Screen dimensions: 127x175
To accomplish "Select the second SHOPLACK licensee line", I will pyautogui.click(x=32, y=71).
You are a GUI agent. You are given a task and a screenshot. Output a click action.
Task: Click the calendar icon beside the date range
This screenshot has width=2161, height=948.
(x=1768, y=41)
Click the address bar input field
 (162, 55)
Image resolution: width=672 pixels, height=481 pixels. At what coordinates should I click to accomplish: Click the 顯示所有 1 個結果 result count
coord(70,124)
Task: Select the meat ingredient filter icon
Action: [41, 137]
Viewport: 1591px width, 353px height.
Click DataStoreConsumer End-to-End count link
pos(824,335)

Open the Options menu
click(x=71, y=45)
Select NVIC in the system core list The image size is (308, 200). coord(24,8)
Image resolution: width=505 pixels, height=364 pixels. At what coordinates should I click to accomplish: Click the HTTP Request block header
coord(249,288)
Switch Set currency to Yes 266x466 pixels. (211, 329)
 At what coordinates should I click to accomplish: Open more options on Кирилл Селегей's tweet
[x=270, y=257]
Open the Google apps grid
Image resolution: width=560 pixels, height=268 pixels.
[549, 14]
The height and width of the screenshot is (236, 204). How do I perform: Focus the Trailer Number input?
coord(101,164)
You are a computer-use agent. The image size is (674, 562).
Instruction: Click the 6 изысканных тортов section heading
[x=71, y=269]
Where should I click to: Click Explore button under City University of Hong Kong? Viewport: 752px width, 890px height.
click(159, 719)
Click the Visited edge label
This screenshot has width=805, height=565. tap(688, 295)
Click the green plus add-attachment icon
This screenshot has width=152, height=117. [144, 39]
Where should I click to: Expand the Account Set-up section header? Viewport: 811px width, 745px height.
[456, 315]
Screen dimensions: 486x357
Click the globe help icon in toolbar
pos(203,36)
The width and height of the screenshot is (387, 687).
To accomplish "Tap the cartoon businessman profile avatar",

********************

The expected output is the complete data, repeated exactly.

Screen dimensions: 127x175
To accomplish "Select the second SHOPLACK licensee line", I will pyautogui.click(x=32, y=71).
You are a GUI agent. You are given a task and a screenshot. Output a click action.
Task: Click the calendar icon beside the date range
This screenshot has width=2161, height=948.
(x=1768, y=41)
Click the address bar input field
 (162, 55)
Image resolution: width=672 pixels, height=481 pixels. At what coordinates should I click to accomplish: Click the 顯示所有 1 個結果 result count
coord(70,124)
Task: Select the meat ingredient filter icon
Action: [41, 137]
Viewport: 1591px width, 353px height.
Click DataStoreConsumer End-to-End count link
pos(824,335)

Open the Options menu
click(x=71, y=45)
Select NVIC in the system core list The image size is (308, 200). coord(24,8)
Image resolution: width=505 pixels, height=364 pixels. At what coordinates should I click to accomplish: Click the HTTP Request block header
coord(249,288)
Switch Set currency to Yes 266x466 pixels. (211, 329)
 At what coordinates should I click to accomplish: Open more options on Кирилл Селегей's tweet
[x=270, y=257]
Open the Google apps grid
Image resolution: width=560 pixels, height=268 pixels.
[549, 14]
The height and width of the screenshot is (236, 204). How do I perform: Focus the Trailer Number input?
coord(101,164)
You are a computer-use agent. The image size is (674, 562).
Instruction: Click the 6 изысканных тортов section heading
[x=71, y=269]
Where should I click to: Click Explore button under City University of Hong Kong? Viewport: 752px width, 890px height.
click(159, 719)
Click the Visited edge label
This screenshot has width=805, height=565. tap(688, 295)
Click the green plus add-attachment icon
This screenshot has width=152, height=117. [144, 39]
Where should I click to: Expand the Account Set-up section header? Viewport: 811px width, 745px height.
[456, 315]
Screen dimensions: 486x357
Click the globe help icon in toolbar
pos(203,36)
The width and height of the screenshot is (387, 687).
To accomplish "Tap the cartoon businessman profile avatar",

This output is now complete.